En 1968, al presentar su proyecto de ley contra el secreto bancario suizo, el presidente del Comité Bancario del Congreso moderó sus comentarios con estas palabras: “Las leyes actuales sobre el secreto bancario se remontan directamente a las temibles operaciones de la Gestapo en Suiza inmediatamente antes del estallido de la Segunda Guerra Mundial”.

El argumento es particularmente importante porque el crítico más acérrimo de los bancos suizos, durante las audiencias ante el Congreso estadounidense, fue el fiscal de Nueva York, Robert M. Morgenthau, que tuvo que diculpar a su electorado demócrata judío. Los principales temas de las audiencias fueron la evasión fiscal, las adquisiciones hostiles y el crimen organizado. En este caldo cultural, según Morgenthau, estaban los principales beneficiarios del secreto bancario suizo.

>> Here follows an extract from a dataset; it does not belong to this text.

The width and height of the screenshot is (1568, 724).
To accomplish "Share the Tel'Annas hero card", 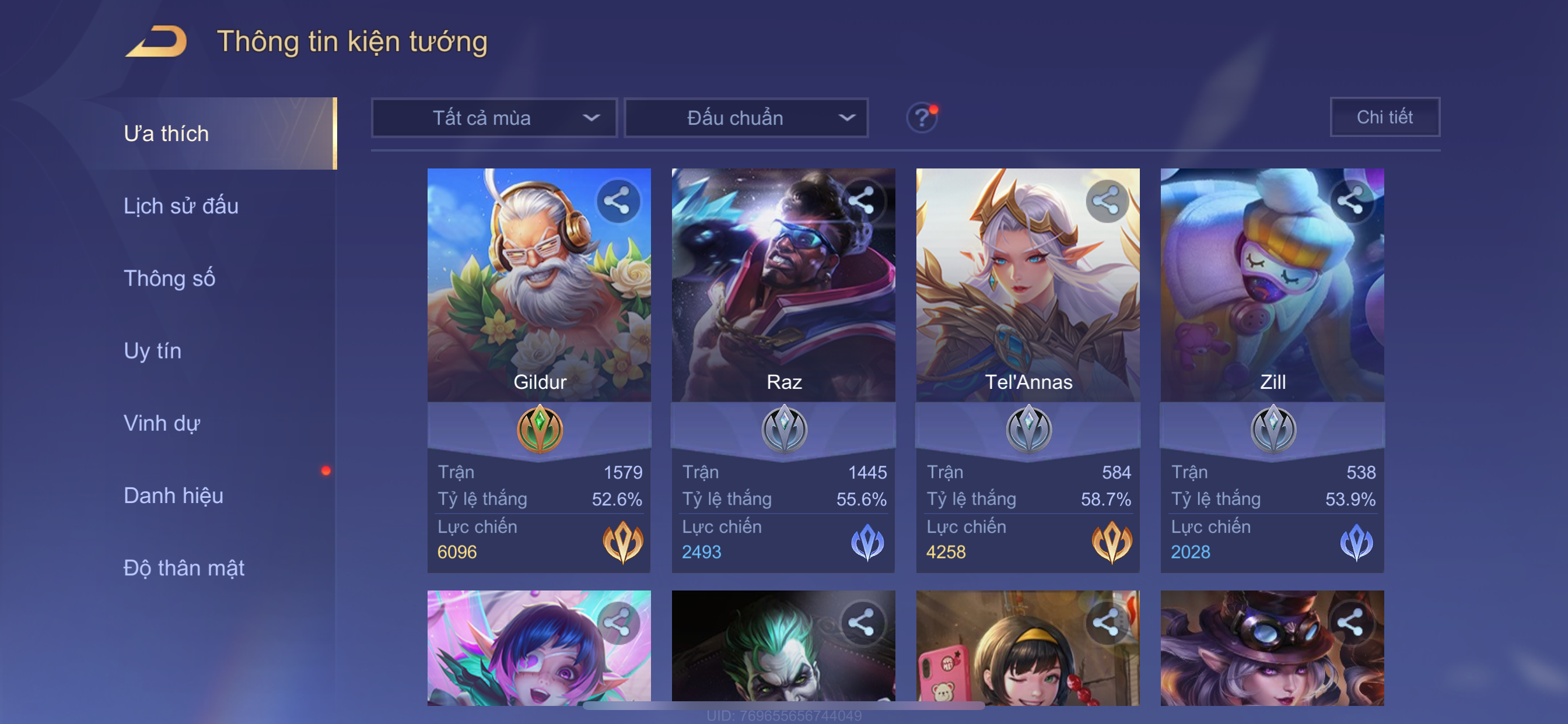I will pos(1107,201).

En su momento el mito cumplió perfectamente su misión, especialmente en Estados Unidos. Irónicamente, fue uno de los más feroces oponentes de los bancos suizos, Theodore Reed Fehrenbach, quien, con su libro sobre “Los gnomos de Zurich”, desató la campaña de propaganda suiza en 1966 y proporcionó el pretexto del supuesto origen antinazi del secreto bancario suizo.

Fehrenbach se refería al caso del policía de la Gestapo Georg Thomae, quien, en enero de 1934, había recibido una misión especial de los nazis para buscar propiedades judías en Suiza. Mediante todo tipo de estratagemas y artificios, supuestamente robó a Anton Fabricius, residente de Hannover, su dinero depositado en la Unión de Bancos Suizos. Según los informes, tres titulares de cuentas judías en Suiza desenmascarados por Georg Thomae fueron llevados ante los tribunales y ejecutados inmediatamente. Su acción resultó en la Ley Bancaria de 1934.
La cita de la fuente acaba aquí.